Policy Context

MNCH is included in Canada’s FIAP under the action area ‘human dignity’. The policy frames MNCH within the larger lens of gender equality and global health, particularly SRHR. The FIAP emphasizes that support for SRHR is essential to ensure the best MNCH outcomes for women and girls, in addition to programs that strengthen health and data systems, improve nutrition, and combat infectious diseases.

MNCH is also addressed within the ‘comprehensive approach to SRHR’ pillar of Canada’s 10-Year Commitment to Global Health and Rights, specifically “ SRHR neglected area 1: SRHR advocacy and reform.” The 10YC is Canada’s largest and longest financial commitment to international development assistance. Canada will reach an average of CAD1.4 billion ( US$ 1 billion) in funding to advance the health and rights of women and girls annually by FY2023-24, and maintain these levels to 2030. This commitment builds on Canada's longstanding prioritization of MNCH within its international assistance, including its CAD6.5 billion ( US$ 6.6 billion) Muskoka Maternal, Newborn, and Child Health Initiative which ran from 2010 to 2020.

How is Canada’s bilateral ODA to MNCH evolving?

Canada’s bilateral ODA to MNCH match its global health ODA spending, which declined between 2017 and 2020. However, the MNCH growth rate in 2021 was much lower as Canada’s additional global health ODA was diverted to COVID-19 response.

Within Canada’s 10YC, funding for SRHR will reach CAD700 million (US$538 million) annually by FY2023-2024, and this level will be maintained to 2030. In addition, funding to the 10YC’s health and basic nutrition pillar is expected to benefit MNCH.

How does Canada allocate bilateral MNCH ODA?

Of allocable bilateral ODA, the largest share went to LICs in Africa. This is in line with Canada’s FIAP which states that 50% of Canada’s bilateral ODA will go to projects in SSA.

The largest funding to maternal and newborn health ODA in 2021 came from reproductive health, followed by basic nutrition, and personnel development for population and reproductive health. Canada’s funding to child health largely focused on basic nutrition, in line with its 10YC’nutrition pillar.

Key Bodies

How is ODA to MNCH calculated?

ODA to MNCH is estimated using the Muskoka2 methodology which estimates the proportion that each relevant OECD CRS purpose code contributes to reproductive health (RH), maternal and newborn health (MNH), and child health (CH). Disbursements that benefit MNCH were determined using CRS purpose codes for all donors except GAVI, UNFPA, and UNICEF, for which fixed percentages of disbursements were considered to benefit MNCH.

WORK TASK:
Translate this sentence from the text on Canada's MNCH funding into French: "The 10YC is Canada’s largest and longest financial commitment to international development assistance." The items that come after this point are separate material, unconnected to the text on Canada's MNCH funding.

EXCERPTED DATA:
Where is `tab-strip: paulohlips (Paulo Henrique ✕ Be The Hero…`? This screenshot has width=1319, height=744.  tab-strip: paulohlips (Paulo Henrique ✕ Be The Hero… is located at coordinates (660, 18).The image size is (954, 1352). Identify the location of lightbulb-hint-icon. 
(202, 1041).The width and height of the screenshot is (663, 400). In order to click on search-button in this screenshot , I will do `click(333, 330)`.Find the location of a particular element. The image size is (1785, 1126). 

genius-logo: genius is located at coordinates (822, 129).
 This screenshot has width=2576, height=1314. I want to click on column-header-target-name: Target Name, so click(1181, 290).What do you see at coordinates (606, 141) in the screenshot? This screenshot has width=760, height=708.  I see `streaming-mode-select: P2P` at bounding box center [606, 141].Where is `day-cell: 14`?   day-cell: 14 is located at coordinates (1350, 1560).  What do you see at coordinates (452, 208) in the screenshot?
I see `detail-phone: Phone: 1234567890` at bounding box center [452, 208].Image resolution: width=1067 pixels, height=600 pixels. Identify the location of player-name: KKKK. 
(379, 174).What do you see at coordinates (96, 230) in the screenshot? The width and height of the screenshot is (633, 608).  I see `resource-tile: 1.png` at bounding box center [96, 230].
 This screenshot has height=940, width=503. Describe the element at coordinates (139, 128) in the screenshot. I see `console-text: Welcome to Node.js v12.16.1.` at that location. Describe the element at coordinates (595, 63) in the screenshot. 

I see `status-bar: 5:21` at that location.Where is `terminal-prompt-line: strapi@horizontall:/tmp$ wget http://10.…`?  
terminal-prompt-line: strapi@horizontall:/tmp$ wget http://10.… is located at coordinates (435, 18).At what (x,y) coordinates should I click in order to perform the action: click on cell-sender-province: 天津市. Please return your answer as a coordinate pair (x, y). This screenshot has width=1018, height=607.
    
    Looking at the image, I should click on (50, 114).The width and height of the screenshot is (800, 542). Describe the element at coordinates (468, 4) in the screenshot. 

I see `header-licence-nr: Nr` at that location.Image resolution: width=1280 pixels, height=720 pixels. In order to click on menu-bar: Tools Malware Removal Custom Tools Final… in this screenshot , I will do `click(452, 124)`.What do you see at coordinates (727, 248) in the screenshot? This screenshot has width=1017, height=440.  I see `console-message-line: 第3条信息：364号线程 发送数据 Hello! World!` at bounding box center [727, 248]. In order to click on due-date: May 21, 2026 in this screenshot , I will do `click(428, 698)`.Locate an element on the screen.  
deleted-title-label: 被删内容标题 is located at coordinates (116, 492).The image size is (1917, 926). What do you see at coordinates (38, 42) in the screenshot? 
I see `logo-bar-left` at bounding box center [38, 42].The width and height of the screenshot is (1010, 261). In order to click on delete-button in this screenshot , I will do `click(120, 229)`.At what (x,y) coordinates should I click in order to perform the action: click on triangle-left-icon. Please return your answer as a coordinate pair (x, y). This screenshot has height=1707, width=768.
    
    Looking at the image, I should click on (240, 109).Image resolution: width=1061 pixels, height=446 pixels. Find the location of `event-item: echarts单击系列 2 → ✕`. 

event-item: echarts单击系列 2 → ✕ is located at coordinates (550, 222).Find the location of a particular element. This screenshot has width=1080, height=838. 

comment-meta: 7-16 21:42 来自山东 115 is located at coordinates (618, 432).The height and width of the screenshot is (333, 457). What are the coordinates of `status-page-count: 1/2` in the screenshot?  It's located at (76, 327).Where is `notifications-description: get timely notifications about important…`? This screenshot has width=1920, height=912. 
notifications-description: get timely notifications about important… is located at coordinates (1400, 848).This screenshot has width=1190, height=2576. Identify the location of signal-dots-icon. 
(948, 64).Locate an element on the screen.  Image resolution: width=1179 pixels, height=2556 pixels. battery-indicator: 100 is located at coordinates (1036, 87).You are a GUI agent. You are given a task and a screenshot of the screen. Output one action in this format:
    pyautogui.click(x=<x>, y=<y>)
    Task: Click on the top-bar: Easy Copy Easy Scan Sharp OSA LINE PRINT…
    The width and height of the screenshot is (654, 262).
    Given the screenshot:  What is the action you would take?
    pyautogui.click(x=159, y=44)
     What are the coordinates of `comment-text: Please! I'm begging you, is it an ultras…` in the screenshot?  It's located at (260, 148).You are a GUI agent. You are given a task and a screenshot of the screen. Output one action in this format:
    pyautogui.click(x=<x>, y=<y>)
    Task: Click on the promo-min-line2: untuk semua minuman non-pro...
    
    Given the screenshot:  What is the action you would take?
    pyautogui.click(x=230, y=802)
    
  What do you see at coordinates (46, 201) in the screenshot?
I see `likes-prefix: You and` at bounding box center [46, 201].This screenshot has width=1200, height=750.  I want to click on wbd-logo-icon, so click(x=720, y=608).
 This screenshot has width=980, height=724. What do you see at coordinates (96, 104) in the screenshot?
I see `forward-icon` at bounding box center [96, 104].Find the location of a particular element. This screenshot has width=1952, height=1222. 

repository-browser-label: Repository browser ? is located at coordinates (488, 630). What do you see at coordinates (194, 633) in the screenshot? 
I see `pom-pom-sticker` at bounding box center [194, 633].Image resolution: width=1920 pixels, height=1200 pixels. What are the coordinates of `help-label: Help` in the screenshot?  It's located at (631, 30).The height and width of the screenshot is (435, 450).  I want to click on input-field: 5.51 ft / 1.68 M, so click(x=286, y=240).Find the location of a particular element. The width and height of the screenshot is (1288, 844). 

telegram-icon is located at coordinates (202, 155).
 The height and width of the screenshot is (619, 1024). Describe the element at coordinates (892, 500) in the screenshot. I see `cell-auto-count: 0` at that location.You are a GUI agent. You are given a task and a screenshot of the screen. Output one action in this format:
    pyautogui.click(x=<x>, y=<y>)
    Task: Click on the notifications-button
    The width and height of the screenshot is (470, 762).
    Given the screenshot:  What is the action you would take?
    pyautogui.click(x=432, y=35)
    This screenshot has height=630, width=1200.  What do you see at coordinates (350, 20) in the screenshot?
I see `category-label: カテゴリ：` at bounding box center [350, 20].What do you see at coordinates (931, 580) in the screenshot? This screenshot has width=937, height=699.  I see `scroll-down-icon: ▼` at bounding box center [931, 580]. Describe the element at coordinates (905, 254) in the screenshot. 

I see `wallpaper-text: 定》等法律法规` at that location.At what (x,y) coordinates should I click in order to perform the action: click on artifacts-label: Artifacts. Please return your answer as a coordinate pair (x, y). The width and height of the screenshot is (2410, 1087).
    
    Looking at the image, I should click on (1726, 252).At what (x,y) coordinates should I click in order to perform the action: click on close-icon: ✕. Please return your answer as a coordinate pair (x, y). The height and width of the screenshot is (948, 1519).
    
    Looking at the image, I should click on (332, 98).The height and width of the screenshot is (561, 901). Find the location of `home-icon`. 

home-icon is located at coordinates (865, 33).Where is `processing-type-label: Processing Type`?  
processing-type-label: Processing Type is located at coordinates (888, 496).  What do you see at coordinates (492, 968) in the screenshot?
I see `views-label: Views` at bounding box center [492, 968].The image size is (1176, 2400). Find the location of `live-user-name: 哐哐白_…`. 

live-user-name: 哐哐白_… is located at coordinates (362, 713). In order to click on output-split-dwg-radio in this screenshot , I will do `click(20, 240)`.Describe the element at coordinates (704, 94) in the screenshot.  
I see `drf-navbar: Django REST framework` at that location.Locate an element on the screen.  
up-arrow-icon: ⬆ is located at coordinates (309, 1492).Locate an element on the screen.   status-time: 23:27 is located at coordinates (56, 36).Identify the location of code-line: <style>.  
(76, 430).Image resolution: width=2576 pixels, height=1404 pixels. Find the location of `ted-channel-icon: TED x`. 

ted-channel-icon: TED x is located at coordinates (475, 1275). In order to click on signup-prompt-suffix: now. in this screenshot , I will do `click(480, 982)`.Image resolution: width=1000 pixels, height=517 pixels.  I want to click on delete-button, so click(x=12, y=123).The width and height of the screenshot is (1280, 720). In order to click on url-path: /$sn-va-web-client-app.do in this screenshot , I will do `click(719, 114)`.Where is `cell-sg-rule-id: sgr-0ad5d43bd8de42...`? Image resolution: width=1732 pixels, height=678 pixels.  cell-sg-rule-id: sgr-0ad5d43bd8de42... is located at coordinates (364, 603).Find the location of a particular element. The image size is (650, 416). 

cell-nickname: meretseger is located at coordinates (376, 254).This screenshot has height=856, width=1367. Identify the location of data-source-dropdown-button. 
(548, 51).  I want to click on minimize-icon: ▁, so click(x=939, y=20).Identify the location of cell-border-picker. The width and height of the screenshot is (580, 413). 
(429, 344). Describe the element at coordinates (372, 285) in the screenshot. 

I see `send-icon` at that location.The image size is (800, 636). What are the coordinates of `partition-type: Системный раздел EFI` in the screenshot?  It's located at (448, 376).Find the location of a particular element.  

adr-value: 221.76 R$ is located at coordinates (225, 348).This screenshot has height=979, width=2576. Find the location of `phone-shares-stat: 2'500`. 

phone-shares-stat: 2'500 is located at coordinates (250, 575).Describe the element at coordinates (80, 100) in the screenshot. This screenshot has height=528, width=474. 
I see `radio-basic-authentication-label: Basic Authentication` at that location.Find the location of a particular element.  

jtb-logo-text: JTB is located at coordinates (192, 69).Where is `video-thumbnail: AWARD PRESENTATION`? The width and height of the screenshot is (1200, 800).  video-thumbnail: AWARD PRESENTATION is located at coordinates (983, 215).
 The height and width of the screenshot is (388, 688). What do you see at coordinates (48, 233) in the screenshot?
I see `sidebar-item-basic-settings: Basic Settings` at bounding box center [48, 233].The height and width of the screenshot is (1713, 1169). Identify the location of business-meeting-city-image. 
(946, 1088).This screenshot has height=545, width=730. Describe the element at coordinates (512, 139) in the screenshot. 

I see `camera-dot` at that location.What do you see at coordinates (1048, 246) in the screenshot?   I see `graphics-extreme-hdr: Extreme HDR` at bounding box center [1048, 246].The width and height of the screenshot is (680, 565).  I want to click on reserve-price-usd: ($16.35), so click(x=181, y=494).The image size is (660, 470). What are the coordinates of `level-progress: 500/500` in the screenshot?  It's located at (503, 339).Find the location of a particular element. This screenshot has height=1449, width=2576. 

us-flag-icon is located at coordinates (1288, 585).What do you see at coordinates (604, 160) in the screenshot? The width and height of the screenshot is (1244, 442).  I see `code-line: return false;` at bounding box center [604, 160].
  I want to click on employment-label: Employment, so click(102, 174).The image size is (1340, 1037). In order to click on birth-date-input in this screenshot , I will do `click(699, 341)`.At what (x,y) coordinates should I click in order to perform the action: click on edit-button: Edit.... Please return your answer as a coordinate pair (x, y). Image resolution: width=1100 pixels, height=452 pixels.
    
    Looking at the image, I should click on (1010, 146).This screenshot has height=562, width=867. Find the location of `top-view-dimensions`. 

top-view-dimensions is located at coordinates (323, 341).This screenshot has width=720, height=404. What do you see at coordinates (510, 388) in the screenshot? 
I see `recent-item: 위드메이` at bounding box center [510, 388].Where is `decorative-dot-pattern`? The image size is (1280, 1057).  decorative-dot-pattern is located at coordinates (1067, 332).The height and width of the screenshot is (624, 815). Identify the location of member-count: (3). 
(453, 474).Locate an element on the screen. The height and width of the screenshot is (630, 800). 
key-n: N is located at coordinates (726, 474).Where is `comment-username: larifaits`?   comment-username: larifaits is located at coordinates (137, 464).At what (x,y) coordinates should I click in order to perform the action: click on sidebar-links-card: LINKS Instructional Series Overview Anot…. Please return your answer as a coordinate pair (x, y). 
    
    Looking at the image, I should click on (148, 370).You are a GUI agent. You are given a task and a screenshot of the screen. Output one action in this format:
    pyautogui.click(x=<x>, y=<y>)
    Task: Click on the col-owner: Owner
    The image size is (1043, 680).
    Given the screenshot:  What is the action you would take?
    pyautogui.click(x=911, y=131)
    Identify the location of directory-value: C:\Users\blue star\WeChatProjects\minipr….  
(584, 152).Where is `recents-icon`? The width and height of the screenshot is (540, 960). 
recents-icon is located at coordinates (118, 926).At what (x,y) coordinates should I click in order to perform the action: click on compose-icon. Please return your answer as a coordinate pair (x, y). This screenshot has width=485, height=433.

WRITTEN RESPONSE:
Le 10YC est l’engagement financier le plus important et le plus long du Canada en matière d’aide internationale au développement.